DATA FOR THIS TASK
↓↓↓
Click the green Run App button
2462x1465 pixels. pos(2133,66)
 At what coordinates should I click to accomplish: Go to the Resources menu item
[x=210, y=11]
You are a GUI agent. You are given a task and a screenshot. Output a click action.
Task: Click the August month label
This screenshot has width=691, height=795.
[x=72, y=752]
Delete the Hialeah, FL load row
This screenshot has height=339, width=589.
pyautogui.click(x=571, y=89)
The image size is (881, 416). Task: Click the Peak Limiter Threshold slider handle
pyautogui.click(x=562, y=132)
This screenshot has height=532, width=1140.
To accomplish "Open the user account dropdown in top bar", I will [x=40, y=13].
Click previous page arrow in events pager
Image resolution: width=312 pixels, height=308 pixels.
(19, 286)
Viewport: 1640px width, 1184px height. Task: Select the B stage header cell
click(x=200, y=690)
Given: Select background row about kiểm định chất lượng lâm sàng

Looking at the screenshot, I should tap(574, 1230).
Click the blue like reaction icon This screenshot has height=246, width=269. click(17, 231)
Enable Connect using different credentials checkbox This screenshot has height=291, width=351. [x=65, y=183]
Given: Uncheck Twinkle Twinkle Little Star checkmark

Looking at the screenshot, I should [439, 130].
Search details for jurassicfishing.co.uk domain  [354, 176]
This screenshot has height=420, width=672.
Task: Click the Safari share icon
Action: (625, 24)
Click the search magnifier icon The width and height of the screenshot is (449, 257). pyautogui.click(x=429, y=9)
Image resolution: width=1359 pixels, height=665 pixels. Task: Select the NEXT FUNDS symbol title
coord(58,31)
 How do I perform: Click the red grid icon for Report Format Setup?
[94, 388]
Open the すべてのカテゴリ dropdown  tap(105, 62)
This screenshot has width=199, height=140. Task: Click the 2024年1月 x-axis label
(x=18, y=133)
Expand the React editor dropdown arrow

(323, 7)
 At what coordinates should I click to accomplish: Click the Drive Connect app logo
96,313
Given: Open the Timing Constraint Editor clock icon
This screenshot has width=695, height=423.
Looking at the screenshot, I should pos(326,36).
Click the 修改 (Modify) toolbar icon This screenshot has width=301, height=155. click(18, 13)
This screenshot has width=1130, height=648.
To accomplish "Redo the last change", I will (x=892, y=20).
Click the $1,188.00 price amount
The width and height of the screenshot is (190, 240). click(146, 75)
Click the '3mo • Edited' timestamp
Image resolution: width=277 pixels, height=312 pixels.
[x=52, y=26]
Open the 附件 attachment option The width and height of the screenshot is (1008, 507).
↑↑↑
TASK STATEMENT
Copy out the part of the lines that opens with the line containing "Viewport: 1640px width, 1184px" and closes with the line containing "will (x=892, y=20).", both included, reproducing them exactly.

SOLUTION FOR THIS TASK
Viewport: 1640px width, 1184px height. Task: Select the B stage header cell
click(x=200, y=690)
Given: Select background row about kiểm định chất lượng lâm sàng

Looking at the screenshot, I should tap(574, 1230).
Click the blue like reaction icon This screenshot has height=246, width=269. click(17, 231)
Enable Connect using different credentials checkbox This screenshot has height=291, width=351. [x=65, y=183]
Given: Uncheck Twinkle Twinkle Little Star checkmark

Looking at the screenshot, I should [439, 130].
Search details for jurassicfishing.co.uk domain  [354, 176]
This screenshot has height=420, width=672.
Task: Click the Safari share icon
Action: (625, 24)
Click the search magnifier icon The width and height of the screenshot is (449, 257). pyautogui.click(x=429, y=9)
Image resolution: width=1359 pixels, height=665 pixels. Task: Select the NEXT FUNDS symbol title
coord(58,31)
 How do I perform: Click the red grid icon for Report Format Setup?
[94, 388]
Open the すべてのカテゴリ dropdown  tap(105, 62)
This screenshot has width=199, height=140. Task: Click the 2024年1月 x-axis label
(x=18, y=133)
Expand the React editor dropdown arrow

(323, 7)
 At what coordinates should I click to accomplish: Click the Drive Connect app logo
96,313
Given: Open the Timing Constraint Editor clock icon
This screenshot has width=695, height=423.
Looking at the screenshot, I should pos(326,36).
Click the 修改 (Modify) toolbar icon This screenshot has width=301, height=155. click(18, 13)
This screenshot has width=1130, height=648.
To accomplish "Redo the last change", I will (x=892, y=20).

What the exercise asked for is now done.